Lessons from an Etch-a-Sketch—Implications for HCI
I was in one of Roger Grice’s HCI courses here at RPI last week, and he showed us the “interface of the day,” which was an online simulation of an Etch A Sketch (Etch A Sketch is a trademark of the Ohio Art Company). His point was about the faithfulness it had to the classic Etch A Sketch experience despite being merely a flash application, but I think the original itself is more interesting.
When I have asked acquaintances to think back to when they last used an Etch A Sketch, no on yet has relayed feelings of limitation and frustration with the toy. However, most interface designers would offer a list of violated principles of usability were they shown the design of an Etch A Sketch without having ever seen it before.

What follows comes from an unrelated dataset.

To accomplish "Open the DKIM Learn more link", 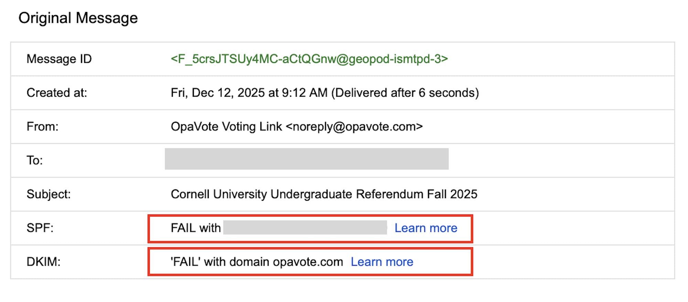I will 382,262.
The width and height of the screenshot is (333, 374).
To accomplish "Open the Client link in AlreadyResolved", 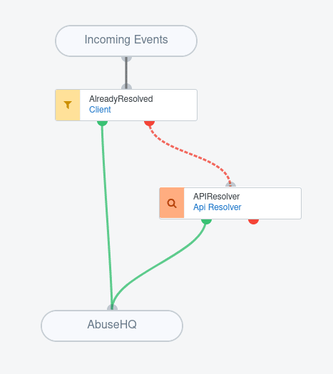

The controls are unintuitive; each knob controls an independent axis of movement, but why should the rotation of one move the drawing point up while an identical manipulation of the other moves it right? Even after convincing oneself that the knobs’ respective domains of motion correspond to a particular pair of rotations, the system seems to fight every attempt at controlled, planned movement. Diagonals necessitate careful consideration before starting lest an all-too-easy direction error send the little line veering off in the wrong direction, and curves? Rare indeed are those who can draw so much as a circle, let alone handle the subtlety of anything harder. Practice with an Etch A Sketch seems to yield meager advance in skill at best, despite hours hunched over that little red-framed gray canvas. As a consequence, “art” made on the Etch a Sketch is invariably of amateurish—almost infantile—quality. Yet, it has enjoyed wild popularity and still entertains countless consumers every year. How can an interface so obviously and pervasively flawed accomplish this feat?